= House of Orbeliani =

Georgian noble family

Coat of arms of Princes Orbeliani

The House of Orbeliani (ორბელიანი) was a Georgian noble family (tavadi), which branched off the House of Baratashvili in the 17th century and later produced several lines variously called Orbeliani, Orbelishvili (ორბელიშვილი), Qaplanishvili (ყაფლანიშვილი), and Jambakur(ian)-Orbeliani (ჯამბაკურ[იან]-ორბელიანი). They were prominent in Georgia's politics, culture, and science; remained so under the Russian rule in the 19th century – when most of the Orbeliani lines were received among the princely nobility (knyaz) of the Russian Empire – and into the 20th century.

== History ==
The Orbeliani sprang off the princes Baratashvili – themselves possible descendants of the medieval house of Liparitid-Orbeli – amid the bloody family feuds in the 17th century.

This new princely dynasty received the surname of Orbelishvili (later Orbeliani) or Qaplanishvili after its two early members – Orbel (fl. 1600) and his son Qaplan (killed in 1671). The Orbeliani were in possession of a large fief called Saorbelo or Saqaplanishvilo which comprised the southern part of the Baratashvili princedom (Sabaratiano), including much of the Ktsia and the Dmanisi valleys in what is now the Kvemo Kartli region of Georgia. They were considered among the six "undivided" houses of the Kingdom of Kartli, which outranked those that had succumbed to the weakening division of their dynastic allods.

DATA LISTING ::
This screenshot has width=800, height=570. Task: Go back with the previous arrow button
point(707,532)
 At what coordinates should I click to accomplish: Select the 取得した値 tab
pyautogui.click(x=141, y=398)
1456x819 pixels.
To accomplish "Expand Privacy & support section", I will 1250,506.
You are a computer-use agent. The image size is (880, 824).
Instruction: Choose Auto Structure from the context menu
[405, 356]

REQUIREMENT 1 ::
Reproduce the stretch from "The House of Orbeliani" through "the 17th century." in the House of Orbeliani text.
REQUIREMENT 2 ::
Extend the House of Orbeliani text past its last sentence.

EXERCISE OUTPUT 1 ::
The House of Orbeliani (ორბელიანი) was a Georgian noble family (tavadi), which branched off the House of Baratashvili in the 17th century and later produced several lines variously called Orbeliani, Orbelishvili (ორბელიშვილი), Qaplanishvili (ყაფლანიშვილი), and Jambakur(ian)-Orbeliani (ჯამბაკურ[იან]-ორბელიანი). They were prominent in Georgia's politics, culture, and science; remained so under the Russian rule in the 19th century – when most of the Orbeliani lines were received among the princely nobility (knyaz) of the Russian Empire – and into the 20th century.

== History ==
The Orbeliani sprang off the princes Baratashvili – themselves possible descendants of the medieval house of Liparitid-Orbeli – amid the bloody family feuds in the 17th century.

EXERCISE OUTPUT 2 ::
By the early course of the 17th century, when Kartli was under the Safavid Iranian sway, the Baratashvili-Orbeliani clan was the largest noble family in Kartli.

By the 18th century, the Orbeliani exercised sovereignty over almost 100 lesser noble families (aznauri) and 2,000 peasants who lived in nearly 160 villages. They had a palace and familial abbey in Tandzia, castles at Dmanisi, Kveshi and Khuluti, and monasteries in Pitareti and Dmanisi. The members of the Orbeliani family were enfeoffed of the offices of High Constable of Somkhiti, Lord Chief Justice and, jointly with the House of Mukhrani and Panaskerteli, Prince-Master of the Palace of Georgia.

Towards the end of the 18th century, the Orbeliani left their patrimonial estates in Kvemo Kartli – plagued by incessant forays by the Turkic tribes – and resettled in Tbilisi, the capital of Georgia.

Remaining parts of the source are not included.